Garland will undergo a 90-minute “minimally invasive” lower back surgery under general anesthesia for stenosis, Justice Department spokeswoman Xochitl Hinojosa said Monday, according to the Washington Post. Garland reportedly will hand over duties to Deputy Attorney General Lisa Monaco before leaving for the procedure.

Garland is expected to return home Saturday after the “interlaminar decompression” surgery and to resume work next week, the report noted.

Lumbar spinal stenosis—a narrowing of the lower back’s spinal canal—mostly results from age-related osteoarthritis and mounts pressure on the spinal cord and nerves, leading to difficulty in walking long distances, pain, numbness, and in the most severe cases incontinence, according to the Johns Hopkins University School of Medicine. (RELATED: Pentagon Reveals What Sent Lloyd Austin To The Hospital)

High-ranking government officials are required to disclose that they would undergo medical treatment if a health concern would impair their official duties, the Washington Post report noted.

Defense Secretary Lloyd Austin was secretly hospitalized at Walter Reed Army Medical Center for four days for an elective procedure later revealed to be treatment for a urinary tract infection sequel to a Dec. 22 prostate cancer surgery. Neither the White House nor Austin’s deputy Kathleen Hicks reportedly knew of the hospitalization until Jan. 5, four days after Austin was taken to the hospital on New Year’s Day. The White House also reportedly did not know of the prostate cancer surgery until Jan. 8.

Austin came under fire for the late disclosure and the situation sparked off fresh concerns over President Joe Biden’s health status and competence. He later apologized, acknowledging he “could have done a better job” and promising “to do better.”

The White House announced Austin would retain his position, but also reactively updated the protocols for delegation of authority, while the Pentagon announced it would probe its handling of the situation.

★ ★ ★ ★ ★ ★ ★

§ REQUIRED WORK
1. Decide whether each statement agrees with the article about Garland's back surgery, answering yes or no and quoting the words of the article that settle it: (a) Garland's surgery is expected to take 90 minutes. (b) The White House knew of Austin's hospitalization on New Year's Day. (c) Garland is to hand over his duties to Lisa Monaco before the procedure.
2. In the article about Garland's back surgery, where was Lloyd Austin hospitalized?

§ INFORMATION SHOWN
★ ★ ★ ★ ★ ★ ★

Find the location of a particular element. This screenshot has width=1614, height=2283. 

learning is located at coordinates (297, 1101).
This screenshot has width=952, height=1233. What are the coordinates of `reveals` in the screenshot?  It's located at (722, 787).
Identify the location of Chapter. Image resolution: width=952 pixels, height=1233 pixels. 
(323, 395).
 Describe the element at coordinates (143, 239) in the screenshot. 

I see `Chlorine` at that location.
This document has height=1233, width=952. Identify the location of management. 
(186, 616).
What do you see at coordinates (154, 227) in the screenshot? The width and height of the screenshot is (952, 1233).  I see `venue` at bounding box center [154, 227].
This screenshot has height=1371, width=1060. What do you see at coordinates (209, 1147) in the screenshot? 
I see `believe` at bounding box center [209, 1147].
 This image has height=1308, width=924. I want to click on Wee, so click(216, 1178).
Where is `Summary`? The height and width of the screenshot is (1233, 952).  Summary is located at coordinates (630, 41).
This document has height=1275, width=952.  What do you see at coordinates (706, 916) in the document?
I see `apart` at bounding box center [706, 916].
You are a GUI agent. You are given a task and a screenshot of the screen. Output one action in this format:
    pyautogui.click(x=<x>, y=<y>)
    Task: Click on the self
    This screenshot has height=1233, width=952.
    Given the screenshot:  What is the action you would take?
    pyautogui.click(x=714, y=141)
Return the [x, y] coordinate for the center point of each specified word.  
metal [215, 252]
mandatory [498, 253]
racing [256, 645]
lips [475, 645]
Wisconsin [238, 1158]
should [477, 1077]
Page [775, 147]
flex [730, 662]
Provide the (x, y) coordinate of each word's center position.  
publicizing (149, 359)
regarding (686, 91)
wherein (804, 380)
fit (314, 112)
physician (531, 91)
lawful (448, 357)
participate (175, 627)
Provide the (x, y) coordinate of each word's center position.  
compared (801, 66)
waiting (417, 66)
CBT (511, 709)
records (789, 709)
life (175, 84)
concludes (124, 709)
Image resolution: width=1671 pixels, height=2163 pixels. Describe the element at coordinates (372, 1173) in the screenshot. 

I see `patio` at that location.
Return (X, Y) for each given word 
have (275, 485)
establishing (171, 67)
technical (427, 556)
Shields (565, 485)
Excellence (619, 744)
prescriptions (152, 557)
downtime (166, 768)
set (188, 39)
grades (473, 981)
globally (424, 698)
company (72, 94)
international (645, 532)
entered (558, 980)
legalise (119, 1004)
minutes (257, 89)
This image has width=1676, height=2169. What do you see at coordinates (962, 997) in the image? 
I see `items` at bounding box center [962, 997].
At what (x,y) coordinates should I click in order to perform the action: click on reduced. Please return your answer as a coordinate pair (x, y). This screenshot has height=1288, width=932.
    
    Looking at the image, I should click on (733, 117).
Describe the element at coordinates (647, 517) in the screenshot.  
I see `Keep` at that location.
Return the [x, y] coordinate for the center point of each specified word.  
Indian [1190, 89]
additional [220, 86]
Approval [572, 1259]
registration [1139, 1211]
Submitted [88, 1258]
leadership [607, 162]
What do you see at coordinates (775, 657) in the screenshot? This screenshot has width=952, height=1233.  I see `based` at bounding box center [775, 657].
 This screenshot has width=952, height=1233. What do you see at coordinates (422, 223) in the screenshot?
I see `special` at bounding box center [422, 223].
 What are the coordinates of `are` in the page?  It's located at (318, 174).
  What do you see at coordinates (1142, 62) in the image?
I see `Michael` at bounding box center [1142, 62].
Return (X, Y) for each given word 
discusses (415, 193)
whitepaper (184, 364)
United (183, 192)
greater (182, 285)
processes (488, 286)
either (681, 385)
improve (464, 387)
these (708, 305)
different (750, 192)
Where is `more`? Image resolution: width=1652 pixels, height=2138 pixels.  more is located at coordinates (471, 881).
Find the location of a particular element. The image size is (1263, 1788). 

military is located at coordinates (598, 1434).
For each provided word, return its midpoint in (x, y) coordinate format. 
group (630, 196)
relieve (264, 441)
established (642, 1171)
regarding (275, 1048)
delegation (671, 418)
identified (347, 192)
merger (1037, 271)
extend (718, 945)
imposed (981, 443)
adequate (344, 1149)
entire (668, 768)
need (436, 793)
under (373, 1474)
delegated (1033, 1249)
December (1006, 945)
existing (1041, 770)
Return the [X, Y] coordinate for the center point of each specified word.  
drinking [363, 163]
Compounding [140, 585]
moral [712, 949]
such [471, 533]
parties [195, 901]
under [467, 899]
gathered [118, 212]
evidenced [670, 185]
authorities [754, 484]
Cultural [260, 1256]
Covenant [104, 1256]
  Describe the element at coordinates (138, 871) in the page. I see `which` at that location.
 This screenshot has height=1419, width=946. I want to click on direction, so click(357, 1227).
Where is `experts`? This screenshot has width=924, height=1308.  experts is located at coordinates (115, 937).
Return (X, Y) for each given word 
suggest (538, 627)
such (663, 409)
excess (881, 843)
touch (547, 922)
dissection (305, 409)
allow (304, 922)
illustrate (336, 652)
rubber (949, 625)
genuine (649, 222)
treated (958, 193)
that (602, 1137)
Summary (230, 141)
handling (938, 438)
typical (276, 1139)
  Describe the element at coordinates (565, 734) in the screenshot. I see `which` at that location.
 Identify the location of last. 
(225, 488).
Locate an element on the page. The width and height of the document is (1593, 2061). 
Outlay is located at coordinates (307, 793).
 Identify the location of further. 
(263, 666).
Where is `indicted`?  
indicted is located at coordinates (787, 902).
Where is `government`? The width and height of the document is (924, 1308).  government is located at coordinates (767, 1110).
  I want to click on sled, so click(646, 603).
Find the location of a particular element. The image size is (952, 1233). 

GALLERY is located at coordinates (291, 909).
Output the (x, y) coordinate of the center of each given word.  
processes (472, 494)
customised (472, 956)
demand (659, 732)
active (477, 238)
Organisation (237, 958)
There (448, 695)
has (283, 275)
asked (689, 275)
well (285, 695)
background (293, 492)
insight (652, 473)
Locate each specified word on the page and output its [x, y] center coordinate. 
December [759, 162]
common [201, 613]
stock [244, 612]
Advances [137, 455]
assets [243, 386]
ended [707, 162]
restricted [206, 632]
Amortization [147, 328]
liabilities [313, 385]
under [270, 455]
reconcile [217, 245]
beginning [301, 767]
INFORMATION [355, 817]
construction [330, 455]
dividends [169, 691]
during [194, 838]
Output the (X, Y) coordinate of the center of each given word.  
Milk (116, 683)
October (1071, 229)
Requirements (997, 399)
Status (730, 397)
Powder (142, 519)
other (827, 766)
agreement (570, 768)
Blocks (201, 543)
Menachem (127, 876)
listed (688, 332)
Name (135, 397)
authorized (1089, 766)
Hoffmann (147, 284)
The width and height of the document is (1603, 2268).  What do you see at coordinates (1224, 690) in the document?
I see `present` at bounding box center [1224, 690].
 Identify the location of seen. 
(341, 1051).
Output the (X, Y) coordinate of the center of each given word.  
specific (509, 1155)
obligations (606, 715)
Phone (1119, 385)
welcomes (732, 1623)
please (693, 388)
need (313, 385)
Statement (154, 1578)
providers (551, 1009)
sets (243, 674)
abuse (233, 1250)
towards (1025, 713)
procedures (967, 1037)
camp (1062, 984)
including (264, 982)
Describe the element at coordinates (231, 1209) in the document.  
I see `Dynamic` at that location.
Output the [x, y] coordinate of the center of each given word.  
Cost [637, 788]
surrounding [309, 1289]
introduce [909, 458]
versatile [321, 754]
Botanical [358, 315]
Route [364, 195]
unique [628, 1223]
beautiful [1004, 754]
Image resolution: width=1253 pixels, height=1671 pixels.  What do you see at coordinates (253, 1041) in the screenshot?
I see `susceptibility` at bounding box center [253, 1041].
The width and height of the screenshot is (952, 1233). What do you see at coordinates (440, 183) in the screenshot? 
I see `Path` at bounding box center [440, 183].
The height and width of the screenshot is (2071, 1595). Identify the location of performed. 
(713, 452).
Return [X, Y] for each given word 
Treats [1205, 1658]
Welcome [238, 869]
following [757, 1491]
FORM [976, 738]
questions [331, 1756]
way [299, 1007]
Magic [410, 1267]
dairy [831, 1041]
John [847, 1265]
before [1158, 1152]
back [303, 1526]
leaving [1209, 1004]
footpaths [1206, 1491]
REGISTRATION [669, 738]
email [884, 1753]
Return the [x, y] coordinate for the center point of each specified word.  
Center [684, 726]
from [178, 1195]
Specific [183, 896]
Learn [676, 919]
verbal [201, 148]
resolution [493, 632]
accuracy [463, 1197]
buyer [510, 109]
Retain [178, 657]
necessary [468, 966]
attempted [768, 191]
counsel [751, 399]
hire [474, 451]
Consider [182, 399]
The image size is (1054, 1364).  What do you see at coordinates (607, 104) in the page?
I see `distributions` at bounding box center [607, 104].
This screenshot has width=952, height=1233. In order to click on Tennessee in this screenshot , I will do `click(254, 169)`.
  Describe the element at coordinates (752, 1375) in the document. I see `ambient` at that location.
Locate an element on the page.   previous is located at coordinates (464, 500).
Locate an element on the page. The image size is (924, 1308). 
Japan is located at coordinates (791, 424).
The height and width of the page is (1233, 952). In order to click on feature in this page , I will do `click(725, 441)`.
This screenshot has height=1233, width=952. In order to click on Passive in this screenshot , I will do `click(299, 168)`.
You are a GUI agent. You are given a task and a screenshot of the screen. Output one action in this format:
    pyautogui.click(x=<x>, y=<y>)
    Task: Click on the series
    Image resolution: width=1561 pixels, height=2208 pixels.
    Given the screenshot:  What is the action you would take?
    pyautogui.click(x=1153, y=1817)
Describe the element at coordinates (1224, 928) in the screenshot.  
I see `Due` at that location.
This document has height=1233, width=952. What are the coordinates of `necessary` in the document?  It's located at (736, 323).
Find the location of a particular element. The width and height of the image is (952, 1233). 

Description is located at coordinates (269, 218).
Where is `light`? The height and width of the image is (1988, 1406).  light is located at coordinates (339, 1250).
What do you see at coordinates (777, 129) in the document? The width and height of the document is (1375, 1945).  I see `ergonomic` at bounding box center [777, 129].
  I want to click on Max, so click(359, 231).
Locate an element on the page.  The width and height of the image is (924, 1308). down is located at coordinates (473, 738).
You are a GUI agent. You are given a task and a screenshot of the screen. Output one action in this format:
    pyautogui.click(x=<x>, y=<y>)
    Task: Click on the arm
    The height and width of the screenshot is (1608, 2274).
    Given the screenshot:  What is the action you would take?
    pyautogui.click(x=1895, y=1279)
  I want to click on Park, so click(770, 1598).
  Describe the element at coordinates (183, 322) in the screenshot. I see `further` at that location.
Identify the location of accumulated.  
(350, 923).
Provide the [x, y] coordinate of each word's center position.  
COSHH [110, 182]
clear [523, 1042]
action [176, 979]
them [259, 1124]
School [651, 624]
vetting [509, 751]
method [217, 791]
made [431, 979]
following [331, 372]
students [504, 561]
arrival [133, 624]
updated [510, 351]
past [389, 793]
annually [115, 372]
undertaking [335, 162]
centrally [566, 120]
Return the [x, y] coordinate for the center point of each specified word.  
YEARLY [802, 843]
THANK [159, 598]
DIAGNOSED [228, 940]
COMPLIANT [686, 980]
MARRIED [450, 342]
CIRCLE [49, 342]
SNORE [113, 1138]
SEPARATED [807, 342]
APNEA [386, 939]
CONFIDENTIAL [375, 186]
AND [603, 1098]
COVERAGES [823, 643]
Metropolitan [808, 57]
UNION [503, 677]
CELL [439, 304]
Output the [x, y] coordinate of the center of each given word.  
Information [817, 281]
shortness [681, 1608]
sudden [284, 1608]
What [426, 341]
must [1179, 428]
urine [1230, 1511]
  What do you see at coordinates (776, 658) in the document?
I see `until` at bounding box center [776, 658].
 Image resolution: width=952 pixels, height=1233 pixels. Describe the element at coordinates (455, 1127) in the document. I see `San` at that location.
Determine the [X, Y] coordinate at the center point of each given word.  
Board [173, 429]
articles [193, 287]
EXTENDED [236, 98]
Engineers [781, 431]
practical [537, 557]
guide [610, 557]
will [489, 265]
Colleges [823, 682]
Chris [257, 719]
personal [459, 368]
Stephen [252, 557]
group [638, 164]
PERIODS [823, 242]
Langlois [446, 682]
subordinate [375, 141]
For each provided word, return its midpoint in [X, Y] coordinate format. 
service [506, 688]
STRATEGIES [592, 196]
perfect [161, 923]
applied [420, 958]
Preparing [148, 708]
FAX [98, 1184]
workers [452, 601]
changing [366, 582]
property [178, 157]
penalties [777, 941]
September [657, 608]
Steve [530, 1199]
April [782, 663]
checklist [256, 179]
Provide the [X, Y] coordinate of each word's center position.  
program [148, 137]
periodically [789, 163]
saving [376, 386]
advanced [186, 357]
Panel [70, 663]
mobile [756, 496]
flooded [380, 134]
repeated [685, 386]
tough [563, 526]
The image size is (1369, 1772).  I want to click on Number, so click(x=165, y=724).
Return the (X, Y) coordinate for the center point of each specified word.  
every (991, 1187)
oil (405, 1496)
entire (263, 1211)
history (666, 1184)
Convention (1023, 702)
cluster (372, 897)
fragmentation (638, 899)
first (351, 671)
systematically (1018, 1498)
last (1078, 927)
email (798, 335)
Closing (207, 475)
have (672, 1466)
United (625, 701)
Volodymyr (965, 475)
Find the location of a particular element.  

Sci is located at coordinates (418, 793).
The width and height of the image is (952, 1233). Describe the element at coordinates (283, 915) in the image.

★ ★ ★ ★ ★ ★ ★

§ ANSWERS TO THE EXERCISE
1.
(a) Yes: "a 90-minute"
(b) No: "Neither the White House nor Austin’s deputy Kathleen Hicks reportedly knew of the hospitalization until Jan. 5"
(c) Yes: "Garland reportedly will hand over duties to Deputy Attorney General Lisa Monaco before leaving for the procedure"

2. Walter Reed Army Medical Center